**SOURCE DATA:**
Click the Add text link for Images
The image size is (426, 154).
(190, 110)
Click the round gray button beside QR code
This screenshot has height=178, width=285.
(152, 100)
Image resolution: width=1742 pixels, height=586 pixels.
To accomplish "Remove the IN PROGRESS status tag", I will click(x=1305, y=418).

==

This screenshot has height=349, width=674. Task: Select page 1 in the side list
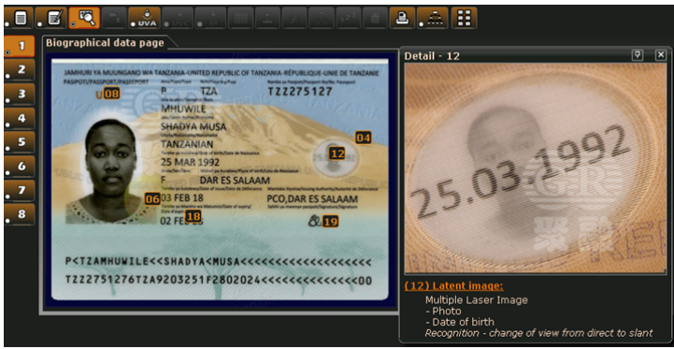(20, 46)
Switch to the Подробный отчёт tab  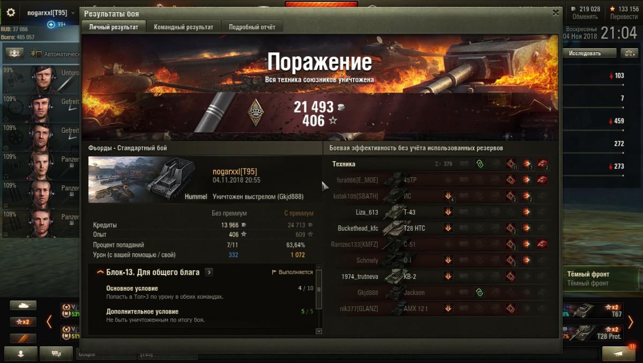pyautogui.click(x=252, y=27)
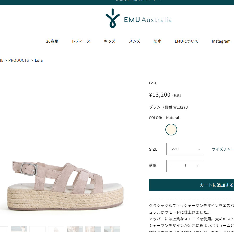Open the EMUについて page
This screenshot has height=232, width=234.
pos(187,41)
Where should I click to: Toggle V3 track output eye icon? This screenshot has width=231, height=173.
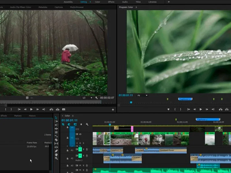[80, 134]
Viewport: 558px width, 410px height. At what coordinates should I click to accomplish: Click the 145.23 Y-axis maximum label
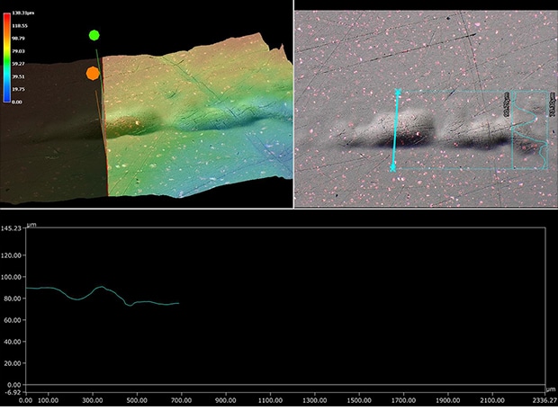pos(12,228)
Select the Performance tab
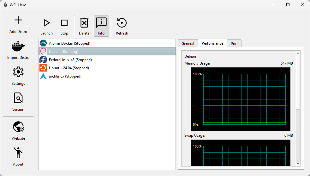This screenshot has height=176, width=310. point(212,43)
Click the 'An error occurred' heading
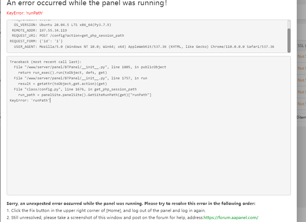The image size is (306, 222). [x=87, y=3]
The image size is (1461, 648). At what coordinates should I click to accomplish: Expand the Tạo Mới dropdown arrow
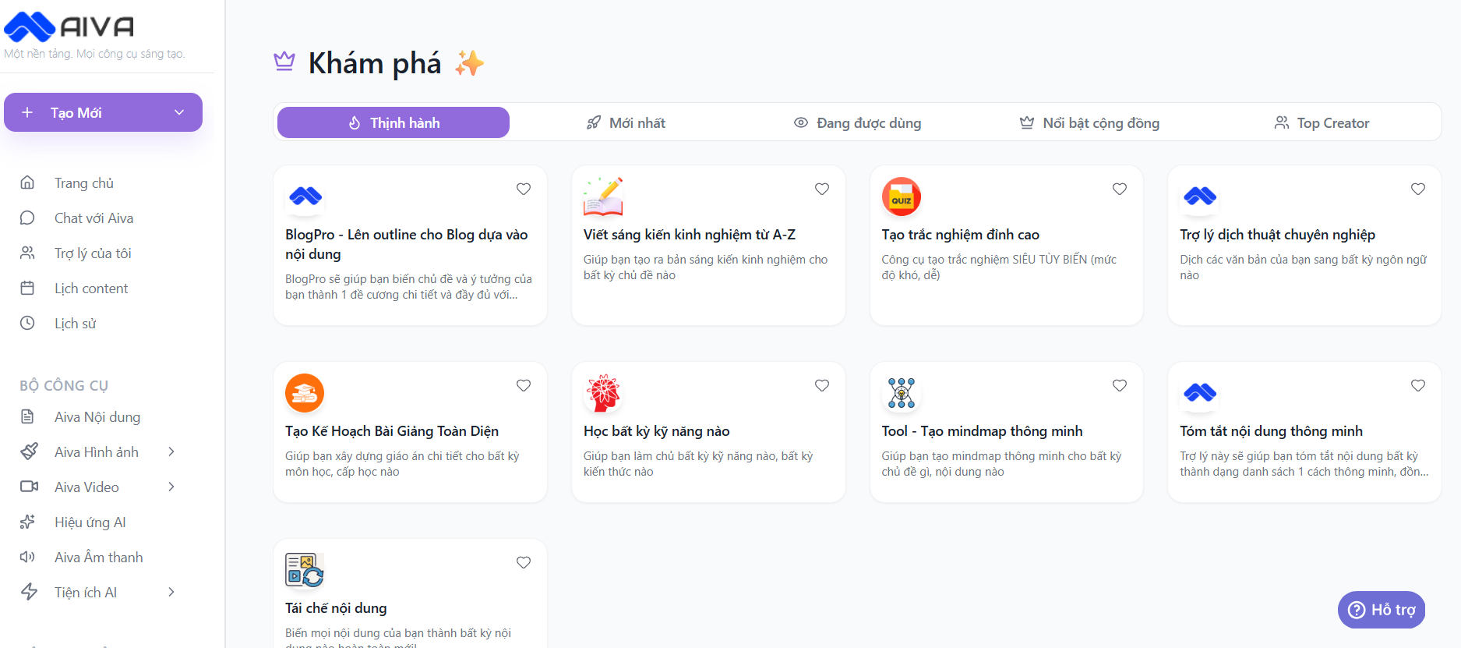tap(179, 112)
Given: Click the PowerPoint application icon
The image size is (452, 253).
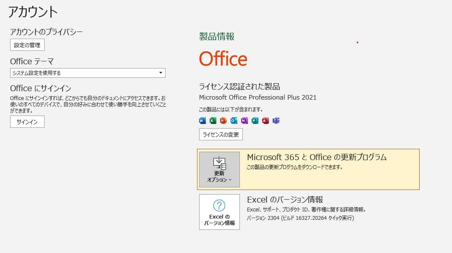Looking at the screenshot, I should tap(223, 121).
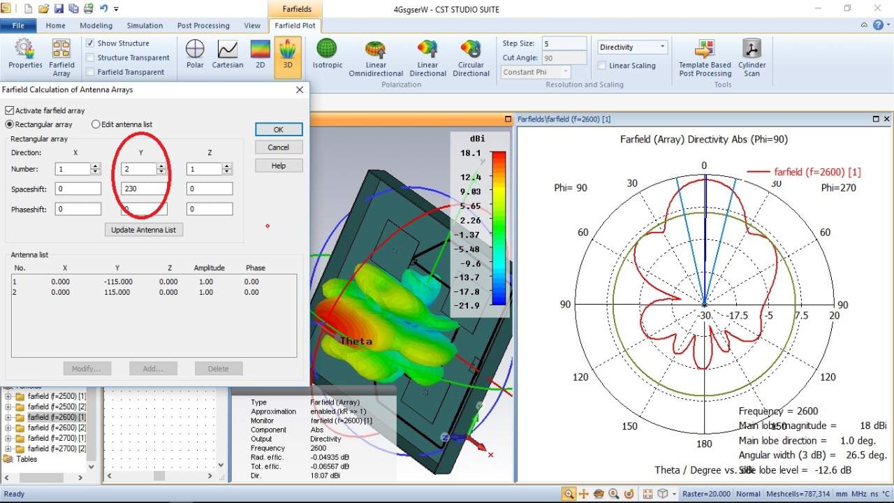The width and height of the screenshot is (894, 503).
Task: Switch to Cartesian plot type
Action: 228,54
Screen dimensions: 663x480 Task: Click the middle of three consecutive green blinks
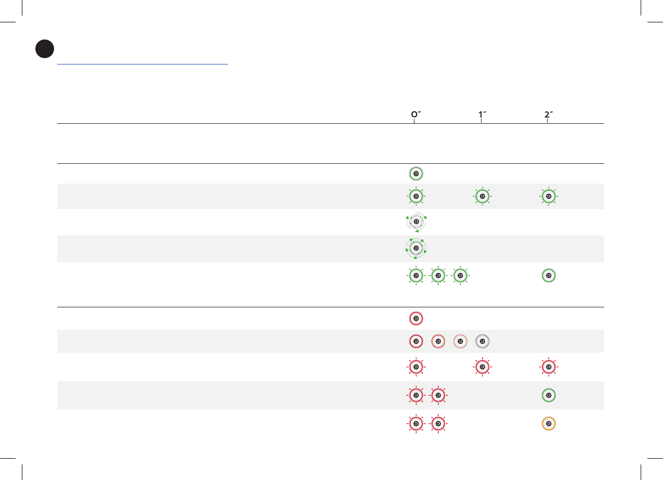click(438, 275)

==

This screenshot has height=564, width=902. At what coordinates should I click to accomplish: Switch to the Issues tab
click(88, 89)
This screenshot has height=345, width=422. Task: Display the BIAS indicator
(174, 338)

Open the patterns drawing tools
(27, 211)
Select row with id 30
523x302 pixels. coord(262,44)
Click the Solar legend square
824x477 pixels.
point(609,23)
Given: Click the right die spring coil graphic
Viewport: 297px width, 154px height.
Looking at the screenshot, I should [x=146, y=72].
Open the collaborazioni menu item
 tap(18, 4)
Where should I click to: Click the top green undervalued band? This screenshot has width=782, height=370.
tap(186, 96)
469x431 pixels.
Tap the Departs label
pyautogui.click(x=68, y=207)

**DESCRIPTION OF THE TASK:**
Show, from the listing above, each line that contains the word "Given".

**THE COMPLETED TASK:**
Given: Click the PowerPoint application icon
Given: Click the right die spring coil graphic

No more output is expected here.